Requirement
Essential Cybersecurity Controls (ECC – 2 : 2024) - Control - 1-5-2 – The cybersecurity risk management methodology and procedures must be implemented by the cybersecurity function.
Understanding the Requirement
This control requires that the organisation's chosen cybersecurity risk management methodology and its associated procedures are actively put into practice by the cybersecurity function — not just documented. Concretely, that means the cybersecurity team must implement all elements of the adopted methodology, maintain a risk register to record and monitor findings, and produce and execute risk treatment or mitigation plans. This control is part of the Essential Cybersecurity Controls (ECC – 2 : 2024) framework and focuses on turning policy into repeatable operational activity so risks are discovered, tracked, and reduced on an ongoing basis.
Technical Implementation
- Assign clear ownership: Designate a named cybersecurity owner (even if part-time) responsible for operating the methodology—define roles for risk identification, assessment, acceptance, and escalation. Document responsibilities in a one-page RACI to remove ambiguity.
- Operationalise the methodology end-to-end: Convert each step of your chosen methodology into procedures: asset inventory and classification, threat/impact analysis, likelihood scoring, risk scoring, and approval thresholds. Provide short checklists for assessors to ensure consistent application.
- Create and maintain a risk register: Use a simple spreadsheet, lightweight database, or an affordable SaaS tool to record risk ID, asset, owner, date, score, current controls, residual risk, and treatment plan. Require the cybersecurity owner to review and update the register at least quarterly and after major changes.
- Develop and action treatment plans: For each medium/high risk, define a specific treatment: mitigation (technical change), transfer (insurance/contract), accept, or avoid. Include measurable tasks, deadlines, owners, required budget, and success criteria (e.g., "reduce risk score from 16 to 6 within 90 days").

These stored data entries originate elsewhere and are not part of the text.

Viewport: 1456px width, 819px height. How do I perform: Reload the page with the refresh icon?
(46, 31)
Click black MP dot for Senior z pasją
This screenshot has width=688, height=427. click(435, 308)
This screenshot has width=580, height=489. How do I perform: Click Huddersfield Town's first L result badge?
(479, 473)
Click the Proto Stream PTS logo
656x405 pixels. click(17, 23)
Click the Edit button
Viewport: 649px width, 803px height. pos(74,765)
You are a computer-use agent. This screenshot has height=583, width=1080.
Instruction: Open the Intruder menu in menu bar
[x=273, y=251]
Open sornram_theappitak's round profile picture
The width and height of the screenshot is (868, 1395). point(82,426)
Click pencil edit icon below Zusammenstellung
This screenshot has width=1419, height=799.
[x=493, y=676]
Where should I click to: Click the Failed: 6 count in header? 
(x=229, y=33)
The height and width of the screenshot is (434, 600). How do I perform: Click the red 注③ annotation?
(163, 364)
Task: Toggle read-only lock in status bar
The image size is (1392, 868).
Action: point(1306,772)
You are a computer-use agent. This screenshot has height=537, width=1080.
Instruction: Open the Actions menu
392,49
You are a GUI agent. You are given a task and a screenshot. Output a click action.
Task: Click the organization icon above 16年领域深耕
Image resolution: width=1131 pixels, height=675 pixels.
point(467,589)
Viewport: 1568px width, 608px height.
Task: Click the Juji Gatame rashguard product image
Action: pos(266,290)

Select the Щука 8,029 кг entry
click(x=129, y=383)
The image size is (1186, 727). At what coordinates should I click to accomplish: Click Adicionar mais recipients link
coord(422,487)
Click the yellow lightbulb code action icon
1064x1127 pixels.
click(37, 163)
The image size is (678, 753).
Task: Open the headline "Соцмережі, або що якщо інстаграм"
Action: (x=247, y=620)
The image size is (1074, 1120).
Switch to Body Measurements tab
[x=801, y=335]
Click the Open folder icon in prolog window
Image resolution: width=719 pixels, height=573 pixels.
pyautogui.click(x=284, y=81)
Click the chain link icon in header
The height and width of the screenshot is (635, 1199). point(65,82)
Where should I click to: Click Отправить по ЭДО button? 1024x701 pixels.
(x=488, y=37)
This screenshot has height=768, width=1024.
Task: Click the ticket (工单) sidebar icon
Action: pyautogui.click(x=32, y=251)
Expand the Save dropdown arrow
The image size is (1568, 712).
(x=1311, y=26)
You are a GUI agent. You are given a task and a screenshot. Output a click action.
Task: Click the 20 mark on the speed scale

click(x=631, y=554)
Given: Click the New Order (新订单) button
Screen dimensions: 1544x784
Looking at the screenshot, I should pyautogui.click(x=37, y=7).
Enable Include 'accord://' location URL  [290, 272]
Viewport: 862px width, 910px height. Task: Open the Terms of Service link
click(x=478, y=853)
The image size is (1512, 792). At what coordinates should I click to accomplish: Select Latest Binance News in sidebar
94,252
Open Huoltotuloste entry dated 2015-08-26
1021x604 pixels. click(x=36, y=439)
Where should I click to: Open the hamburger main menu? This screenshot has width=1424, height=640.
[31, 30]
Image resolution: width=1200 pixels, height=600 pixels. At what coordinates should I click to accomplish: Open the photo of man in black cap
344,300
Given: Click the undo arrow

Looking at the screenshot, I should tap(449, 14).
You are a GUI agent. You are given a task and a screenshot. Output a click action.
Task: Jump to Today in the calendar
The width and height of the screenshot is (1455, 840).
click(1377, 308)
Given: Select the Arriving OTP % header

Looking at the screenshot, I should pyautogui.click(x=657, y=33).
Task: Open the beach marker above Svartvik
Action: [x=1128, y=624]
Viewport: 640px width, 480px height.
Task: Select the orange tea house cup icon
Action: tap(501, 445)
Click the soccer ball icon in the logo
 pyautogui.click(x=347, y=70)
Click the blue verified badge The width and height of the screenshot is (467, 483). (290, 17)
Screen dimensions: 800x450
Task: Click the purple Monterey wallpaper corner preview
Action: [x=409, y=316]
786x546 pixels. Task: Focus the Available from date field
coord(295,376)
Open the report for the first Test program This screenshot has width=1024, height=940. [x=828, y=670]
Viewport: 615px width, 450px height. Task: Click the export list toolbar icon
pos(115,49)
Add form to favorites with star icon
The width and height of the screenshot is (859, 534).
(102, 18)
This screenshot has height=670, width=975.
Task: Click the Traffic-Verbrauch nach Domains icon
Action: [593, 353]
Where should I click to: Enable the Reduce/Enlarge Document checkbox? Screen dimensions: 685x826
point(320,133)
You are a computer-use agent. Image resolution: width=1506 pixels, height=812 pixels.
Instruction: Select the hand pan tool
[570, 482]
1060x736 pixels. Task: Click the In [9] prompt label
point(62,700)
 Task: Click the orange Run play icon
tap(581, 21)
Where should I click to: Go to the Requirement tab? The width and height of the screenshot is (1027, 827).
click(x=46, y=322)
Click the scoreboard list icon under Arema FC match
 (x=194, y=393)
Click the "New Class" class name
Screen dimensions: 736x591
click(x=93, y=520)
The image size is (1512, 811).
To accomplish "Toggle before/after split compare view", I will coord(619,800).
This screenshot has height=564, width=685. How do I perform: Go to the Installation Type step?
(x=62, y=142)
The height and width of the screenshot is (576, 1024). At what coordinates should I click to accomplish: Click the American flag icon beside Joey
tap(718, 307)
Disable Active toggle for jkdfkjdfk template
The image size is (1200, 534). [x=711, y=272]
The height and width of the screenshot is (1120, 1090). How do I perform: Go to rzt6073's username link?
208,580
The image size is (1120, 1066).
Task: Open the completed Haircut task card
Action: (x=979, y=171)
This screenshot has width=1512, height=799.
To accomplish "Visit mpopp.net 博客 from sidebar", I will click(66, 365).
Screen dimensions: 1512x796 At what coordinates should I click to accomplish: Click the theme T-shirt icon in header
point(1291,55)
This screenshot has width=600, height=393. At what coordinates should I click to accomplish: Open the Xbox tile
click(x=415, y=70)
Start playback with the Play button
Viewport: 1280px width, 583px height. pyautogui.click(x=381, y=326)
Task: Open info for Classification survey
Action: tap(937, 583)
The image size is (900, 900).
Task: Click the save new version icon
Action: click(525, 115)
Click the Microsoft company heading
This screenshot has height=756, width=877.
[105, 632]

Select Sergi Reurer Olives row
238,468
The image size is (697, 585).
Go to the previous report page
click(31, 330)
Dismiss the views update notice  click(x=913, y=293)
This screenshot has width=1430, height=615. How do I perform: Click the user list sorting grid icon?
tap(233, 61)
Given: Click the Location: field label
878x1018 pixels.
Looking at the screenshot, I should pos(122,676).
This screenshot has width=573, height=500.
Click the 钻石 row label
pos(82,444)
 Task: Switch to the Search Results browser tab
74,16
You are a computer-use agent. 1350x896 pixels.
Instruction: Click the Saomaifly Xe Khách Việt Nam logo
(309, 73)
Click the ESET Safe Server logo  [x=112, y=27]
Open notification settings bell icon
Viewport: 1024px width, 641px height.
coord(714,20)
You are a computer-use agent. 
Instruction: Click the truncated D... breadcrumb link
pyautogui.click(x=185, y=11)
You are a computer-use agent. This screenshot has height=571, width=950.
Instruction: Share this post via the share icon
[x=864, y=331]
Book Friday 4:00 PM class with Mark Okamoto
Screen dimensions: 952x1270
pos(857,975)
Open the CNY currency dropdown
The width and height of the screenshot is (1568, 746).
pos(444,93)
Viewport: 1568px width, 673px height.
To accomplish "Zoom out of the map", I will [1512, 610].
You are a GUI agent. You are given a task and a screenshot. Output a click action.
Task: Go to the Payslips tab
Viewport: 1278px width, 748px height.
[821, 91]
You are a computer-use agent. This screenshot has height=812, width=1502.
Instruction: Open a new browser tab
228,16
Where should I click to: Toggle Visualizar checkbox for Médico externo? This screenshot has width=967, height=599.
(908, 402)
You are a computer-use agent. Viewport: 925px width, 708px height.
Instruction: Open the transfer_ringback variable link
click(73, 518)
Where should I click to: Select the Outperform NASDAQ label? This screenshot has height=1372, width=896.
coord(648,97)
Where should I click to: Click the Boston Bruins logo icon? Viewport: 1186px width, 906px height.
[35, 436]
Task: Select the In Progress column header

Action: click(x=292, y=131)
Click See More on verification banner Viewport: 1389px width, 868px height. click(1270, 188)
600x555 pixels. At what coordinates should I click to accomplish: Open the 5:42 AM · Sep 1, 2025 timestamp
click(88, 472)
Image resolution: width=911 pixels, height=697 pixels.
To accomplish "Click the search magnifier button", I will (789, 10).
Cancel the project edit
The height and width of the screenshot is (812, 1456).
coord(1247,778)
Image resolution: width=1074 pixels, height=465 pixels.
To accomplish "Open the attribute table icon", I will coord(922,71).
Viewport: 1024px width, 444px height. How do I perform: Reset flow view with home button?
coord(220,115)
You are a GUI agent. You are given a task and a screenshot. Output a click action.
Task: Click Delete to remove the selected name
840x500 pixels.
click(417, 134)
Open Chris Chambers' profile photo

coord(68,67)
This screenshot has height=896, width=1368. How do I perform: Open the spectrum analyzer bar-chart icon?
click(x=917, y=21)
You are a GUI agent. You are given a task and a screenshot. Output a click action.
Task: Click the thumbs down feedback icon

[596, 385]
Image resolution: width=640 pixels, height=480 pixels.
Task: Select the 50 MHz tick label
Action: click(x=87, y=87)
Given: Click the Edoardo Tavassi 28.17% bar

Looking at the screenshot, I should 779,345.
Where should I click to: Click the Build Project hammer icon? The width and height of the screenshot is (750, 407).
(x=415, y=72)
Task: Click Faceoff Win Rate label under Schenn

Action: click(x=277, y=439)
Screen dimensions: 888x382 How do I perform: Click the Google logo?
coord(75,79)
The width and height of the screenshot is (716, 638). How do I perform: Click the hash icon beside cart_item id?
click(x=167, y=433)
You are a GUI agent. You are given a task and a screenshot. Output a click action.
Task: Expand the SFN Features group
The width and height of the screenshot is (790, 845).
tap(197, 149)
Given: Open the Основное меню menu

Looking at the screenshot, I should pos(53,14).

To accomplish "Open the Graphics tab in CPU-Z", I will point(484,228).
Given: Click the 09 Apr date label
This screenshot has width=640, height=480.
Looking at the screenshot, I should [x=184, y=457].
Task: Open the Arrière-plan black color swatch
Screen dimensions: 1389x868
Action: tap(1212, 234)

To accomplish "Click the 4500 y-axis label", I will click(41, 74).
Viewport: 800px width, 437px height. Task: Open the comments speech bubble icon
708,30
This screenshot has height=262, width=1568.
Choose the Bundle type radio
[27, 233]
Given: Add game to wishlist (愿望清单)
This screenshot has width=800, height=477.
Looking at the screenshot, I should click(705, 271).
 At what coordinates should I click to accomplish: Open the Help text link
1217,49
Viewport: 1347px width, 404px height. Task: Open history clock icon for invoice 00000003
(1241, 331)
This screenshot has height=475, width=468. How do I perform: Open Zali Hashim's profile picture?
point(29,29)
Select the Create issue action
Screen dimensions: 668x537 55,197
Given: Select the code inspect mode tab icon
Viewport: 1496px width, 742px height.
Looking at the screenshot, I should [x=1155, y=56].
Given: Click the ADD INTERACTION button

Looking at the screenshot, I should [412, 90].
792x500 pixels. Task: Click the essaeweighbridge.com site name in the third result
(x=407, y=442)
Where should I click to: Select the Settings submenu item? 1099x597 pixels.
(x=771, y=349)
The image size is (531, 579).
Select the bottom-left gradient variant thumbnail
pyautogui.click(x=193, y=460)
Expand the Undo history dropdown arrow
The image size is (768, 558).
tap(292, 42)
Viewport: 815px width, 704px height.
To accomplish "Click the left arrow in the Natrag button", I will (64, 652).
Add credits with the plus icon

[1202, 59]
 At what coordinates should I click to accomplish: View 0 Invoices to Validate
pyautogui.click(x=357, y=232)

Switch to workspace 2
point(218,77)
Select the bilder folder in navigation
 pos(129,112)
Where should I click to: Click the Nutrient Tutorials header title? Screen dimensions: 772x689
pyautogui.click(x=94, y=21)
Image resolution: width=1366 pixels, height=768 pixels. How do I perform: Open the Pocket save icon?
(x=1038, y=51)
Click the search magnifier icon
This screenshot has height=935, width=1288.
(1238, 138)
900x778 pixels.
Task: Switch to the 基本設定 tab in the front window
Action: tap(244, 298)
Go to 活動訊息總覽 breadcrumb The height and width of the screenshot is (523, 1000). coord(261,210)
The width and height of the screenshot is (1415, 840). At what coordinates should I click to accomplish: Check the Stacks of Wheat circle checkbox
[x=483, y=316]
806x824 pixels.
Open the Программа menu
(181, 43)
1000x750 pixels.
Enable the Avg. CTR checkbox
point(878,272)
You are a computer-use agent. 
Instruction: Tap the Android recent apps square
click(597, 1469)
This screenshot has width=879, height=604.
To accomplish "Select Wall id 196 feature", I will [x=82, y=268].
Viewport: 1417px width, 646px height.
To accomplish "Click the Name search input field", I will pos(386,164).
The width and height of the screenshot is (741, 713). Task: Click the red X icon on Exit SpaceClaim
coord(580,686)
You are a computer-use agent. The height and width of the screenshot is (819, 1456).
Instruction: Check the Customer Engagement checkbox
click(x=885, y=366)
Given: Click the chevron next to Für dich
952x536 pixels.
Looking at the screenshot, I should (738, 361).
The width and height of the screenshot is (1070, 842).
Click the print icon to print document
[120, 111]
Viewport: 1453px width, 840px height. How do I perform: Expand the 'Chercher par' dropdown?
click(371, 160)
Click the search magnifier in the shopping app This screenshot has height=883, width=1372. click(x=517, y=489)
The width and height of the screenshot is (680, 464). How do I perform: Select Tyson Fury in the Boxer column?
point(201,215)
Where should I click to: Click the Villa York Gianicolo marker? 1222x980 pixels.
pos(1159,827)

- Integrate with operational processes: Tie the risk methodology into change management, vendor onboarding, and incident response so risk findings trigger actions (for example, risk scoring above threshold blocks cloud workload deployment until controls are applied). Automate notifications from the risk register to owners and executive reporting where possible.
- Monitor, report, and improve: Establish KPIs (e.g., number of open high risks, time to closure, % of assets assessed) and a quarterly review with executive leadership. Use lessons from incidents and assessments to refine scoring criteria and procedures.
Example in a Small or Medium Business
The IT manager at a 60-person marketing agency is also the de facto cybersecurity function. She adopts the organisation’s risk methodology, documents concise procedures for inventorying systems and scoring risks, and creates a risk register in a shared spreadsheet. She schedules a kickoff assessment week, surveys each team to identify critical assets (CMS, client DB, finance files), then scores threats and impacts using the agreed matrix. For three identified high risks—an exposed CMS admin panel, single-factor MFA on finance accounts, and an unsupported server—she creates treatment plans with owners, dates, and estimated costs. She implements basic technical controls: enable MFA, restrict admin panel IPs, and migrate data off the unsupported server to a supported host. The risk register is updated weekly and presented to the business owner each month; remaining medium risks are tracked with deadlines and small budgets. Over the next quarter, two high risks are reduced to low or accepted status and the organisation documents the changes to show auditors and insurers active risk management.
Summary
Implementing this control means turning a written risk methodology into active, repeatable operations: assign ownership, translate methodology steps into procedures, maintain a live risk register, execute measurable treatment plans, and integrate risk activities with everyday IT processes. For SMBs this can be achieved with pragmatic, low-cost tools (spreadsheets or light SaaS), clear owners, and a cadence of reviews and reporting that ensures risks are monitored and remediated rather than left on paper. Together these policy and technical measures ensure the cybersecurity function consistently identifies, tracks, and reduces organisational cyber risk.